(Item position records)
-.-.-

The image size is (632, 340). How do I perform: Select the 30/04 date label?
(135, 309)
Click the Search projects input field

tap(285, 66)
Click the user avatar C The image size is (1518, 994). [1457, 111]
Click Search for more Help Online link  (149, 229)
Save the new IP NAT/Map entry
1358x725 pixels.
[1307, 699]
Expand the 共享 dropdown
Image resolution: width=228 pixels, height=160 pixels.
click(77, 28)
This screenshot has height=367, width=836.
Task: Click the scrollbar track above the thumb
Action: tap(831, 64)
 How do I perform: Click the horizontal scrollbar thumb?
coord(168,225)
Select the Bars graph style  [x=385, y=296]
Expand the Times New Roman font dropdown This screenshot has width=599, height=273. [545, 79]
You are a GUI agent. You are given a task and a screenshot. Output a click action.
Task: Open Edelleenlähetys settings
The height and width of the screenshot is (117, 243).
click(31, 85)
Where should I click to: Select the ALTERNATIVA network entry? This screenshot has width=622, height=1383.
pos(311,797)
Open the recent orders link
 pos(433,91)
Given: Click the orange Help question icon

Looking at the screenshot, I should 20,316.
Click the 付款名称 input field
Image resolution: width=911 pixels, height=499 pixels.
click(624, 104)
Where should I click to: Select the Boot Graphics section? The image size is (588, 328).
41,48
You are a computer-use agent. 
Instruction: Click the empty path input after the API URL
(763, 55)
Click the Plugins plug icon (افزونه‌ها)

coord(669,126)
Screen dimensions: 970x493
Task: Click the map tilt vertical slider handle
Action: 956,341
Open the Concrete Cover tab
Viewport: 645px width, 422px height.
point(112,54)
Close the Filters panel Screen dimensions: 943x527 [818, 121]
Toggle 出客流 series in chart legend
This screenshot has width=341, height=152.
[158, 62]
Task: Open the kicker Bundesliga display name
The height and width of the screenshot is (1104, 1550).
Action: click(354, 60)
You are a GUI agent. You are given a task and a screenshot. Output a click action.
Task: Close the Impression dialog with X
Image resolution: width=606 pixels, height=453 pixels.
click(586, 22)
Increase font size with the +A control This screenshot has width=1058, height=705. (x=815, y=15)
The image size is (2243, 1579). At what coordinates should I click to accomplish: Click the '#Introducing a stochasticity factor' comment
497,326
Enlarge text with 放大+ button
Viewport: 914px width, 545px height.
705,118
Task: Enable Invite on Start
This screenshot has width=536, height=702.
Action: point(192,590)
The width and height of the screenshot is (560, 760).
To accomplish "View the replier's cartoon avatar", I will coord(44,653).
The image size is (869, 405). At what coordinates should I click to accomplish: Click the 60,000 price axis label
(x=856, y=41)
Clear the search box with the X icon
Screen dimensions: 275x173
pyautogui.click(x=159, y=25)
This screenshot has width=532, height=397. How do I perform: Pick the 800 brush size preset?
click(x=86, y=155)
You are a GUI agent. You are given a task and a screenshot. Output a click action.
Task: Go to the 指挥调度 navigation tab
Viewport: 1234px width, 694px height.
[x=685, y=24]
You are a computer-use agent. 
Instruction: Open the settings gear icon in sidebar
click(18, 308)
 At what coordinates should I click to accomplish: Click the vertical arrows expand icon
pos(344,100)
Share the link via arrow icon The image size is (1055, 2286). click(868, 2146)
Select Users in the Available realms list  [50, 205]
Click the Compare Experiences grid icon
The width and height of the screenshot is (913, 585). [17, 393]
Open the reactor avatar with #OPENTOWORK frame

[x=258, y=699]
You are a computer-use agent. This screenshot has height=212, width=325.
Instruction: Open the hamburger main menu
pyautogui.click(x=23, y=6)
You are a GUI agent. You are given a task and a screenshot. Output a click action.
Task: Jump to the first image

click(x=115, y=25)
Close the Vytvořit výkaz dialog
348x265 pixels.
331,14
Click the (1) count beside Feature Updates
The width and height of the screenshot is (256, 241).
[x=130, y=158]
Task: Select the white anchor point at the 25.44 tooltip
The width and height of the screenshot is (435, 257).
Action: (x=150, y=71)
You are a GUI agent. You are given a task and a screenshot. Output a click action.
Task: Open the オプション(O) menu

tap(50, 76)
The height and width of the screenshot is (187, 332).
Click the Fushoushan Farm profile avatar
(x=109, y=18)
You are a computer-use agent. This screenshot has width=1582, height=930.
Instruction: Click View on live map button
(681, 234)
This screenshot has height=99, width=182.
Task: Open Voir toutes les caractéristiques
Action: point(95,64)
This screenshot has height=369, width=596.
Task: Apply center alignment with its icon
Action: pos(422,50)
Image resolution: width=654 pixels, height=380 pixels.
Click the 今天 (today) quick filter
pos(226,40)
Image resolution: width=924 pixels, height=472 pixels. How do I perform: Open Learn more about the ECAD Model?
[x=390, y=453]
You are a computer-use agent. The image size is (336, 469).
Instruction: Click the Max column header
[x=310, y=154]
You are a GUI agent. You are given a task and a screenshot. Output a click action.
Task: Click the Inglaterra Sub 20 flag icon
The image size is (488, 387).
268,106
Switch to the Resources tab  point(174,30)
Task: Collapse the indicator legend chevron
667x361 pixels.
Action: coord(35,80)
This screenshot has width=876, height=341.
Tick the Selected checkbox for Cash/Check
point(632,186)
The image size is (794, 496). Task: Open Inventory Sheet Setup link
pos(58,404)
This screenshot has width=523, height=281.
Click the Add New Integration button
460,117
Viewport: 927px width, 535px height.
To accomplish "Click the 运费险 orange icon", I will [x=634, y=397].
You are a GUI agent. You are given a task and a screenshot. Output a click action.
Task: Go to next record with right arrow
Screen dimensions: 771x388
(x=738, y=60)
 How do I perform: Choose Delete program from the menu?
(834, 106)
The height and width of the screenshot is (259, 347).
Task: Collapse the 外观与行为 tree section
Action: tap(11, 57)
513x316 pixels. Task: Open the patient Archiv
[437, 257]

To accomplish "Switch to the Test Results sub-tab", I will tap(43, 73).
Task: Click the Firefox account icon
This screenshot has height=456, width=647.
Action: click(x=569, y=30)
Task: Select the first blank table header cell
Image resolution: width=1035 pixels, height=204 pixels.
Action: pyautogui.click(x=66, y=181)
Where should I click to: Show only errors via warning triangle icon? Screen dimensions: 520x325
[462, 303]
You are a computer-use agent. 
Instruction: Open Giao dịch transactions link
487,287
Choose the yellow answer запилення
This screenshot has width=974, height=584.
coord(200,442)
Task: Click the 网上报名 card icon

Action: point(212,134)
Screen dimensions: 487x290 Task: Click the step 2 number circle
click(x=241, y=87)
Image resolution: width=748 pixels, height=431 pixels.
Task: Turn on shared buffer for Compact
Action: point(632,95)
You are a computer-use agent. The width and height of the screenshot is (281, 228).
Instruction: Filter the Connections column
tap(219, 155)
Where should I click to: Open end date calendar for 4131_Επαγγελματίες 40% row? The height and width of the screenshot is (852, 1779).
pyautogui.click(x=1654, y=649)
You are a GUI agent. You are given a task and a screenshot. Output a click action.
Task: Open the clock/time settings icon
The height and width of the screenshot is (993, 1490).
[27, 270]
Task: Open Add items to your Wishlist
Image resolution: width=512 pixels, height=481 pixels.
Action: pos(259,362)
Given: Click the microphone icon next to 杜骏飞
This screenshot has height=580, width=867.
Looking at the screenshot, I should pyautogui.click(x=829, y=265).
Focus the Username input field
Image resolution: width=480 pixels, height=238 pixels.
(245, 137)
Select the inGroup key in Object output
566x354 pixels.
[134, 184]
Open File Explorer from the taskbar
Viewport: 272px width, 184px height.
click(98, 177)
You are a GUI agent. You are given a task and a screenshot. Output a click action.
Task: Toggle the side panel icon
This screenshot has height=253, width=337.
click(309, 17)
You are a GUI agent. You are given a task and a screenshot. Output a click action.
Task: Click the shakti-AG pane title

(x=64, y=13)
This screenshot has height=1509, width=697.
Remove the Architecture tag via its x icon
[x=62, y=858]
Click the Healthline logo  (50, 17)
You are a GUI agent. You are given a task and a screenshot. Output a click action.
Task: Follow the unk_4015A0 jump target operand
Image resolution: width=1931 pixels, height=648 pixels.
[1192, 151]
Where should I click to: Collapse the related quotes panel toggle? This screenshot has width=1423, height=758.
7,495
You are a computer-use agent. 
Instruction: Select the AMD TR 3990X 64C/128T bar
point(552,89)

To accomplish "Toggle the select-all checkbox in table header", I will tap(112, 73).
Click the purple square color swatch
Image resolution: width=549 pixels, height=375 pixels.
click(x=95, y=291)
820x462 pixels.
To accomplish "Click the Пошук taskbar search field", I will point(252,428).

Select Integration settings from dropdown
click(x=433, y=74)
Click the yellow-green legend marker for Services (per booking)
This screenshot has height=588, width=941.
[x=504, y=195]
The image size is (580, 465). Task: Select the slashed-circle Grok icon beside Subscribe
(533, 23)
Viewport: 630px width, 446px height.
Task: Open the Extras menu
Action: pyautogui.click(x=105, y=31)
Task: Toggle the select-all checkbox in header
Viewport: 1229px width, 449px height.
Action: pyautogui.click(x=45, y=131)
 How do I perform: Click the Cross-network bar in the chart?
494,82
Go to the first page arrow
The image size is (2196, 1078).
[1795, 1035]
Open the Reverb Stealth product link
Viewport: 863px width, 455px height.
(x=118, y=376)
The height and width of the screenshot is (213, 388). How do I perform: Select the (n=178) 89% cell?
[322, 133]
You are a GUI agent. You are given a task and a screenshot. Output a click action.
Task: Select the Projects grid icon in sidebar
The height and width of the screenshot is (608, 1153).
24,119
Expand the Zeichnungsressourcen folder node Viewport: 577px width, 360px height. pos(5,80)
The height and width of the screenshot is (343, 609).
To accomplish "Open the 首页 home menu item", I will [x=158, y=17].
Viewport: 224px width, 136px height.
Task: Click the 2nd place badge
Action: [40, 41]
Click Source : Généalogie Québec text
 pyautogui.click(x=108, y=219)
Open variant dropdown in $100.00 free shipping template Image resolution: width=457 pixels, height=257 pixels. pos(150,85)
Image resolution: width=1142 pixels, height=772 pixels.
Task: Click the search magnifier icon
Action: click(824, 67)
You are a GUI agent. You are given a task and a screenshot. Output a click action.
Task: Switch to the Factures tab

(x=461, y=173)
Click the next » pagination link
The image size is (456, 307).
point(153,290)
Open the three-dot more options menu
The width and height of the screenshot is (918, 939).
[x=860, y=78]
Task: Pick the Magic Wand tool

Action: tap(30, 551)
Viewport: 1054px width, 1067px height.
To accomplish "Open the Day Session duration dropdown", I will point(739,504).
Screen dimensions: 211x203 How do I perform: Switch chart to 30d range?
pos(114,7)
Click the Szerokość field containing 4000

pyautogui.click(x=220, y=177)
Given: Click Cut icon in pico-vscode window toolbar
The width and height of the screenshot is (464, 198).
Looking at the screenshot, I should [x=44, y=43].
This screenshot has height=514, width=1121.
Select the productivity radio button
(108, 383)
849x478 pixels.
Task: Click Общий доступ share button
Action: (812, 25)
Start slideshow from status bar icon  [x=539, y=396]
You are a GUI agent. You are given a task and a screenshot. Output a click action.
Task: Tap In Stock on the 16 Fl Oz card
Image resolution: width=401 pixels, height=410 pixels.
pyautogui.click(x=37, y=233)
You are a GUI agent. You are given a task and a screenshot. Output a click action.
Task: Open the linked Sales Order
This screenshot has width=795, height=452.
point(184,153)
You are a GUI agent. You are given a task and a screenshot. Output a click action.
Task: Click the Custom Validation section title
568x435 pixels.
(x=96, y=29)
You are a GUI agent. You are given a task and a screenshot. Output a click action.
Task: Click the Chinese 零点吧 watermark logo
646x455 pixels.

-.-.-

» AIM
Reproduce, without alteration, the portion of the records above that begins with the line containing "This screenshot has width=876, height=341." and ends with the line containing "Action: pyautogui.click(x=66, y=181)", including both of those lines.

» REPLY
This screenshot has width=876, height=341.
Tick the Selected checkbox for Cash/Check
point(632,186)
The image size is (794, 496). Task: Open Inventory Sheet Setup link
pos(58,404)
This screenshot has width=523, height=281.
Click the Add New Integration button
460,117
Viewport: 927px width, 535px height.
To accomplish "Click the 运费险 orange icon", I will [x=634, y=397].
You are a GUI agent. You are given a task and a screenshot. Output a click action.
Task: Go to next record with right arrow
Screen dimensions: 771x388
(x=738, y=60)
 How do I perform: Choose Delete program from the menu?
(834, 106)
The height and width of the screenshot is (259, 347).
Task: Collapse the 外观与行为 tree section
Action: tap(11, 57)
513x316 pixels. Task: Open the patient Archiv
[437, 257]

To accomplish "Switch to the Test Results sub-tab", I will tap(43, 73).
Task: Click the Firefox account icon
This screenshot has height=456, width=647.
Action: click(x=569, y=30)
Task: Select the first blank table header cell
Image resolution: width=1035 pixels, height=204 pixels.
Action: pyautogui.click(x=66, y=181)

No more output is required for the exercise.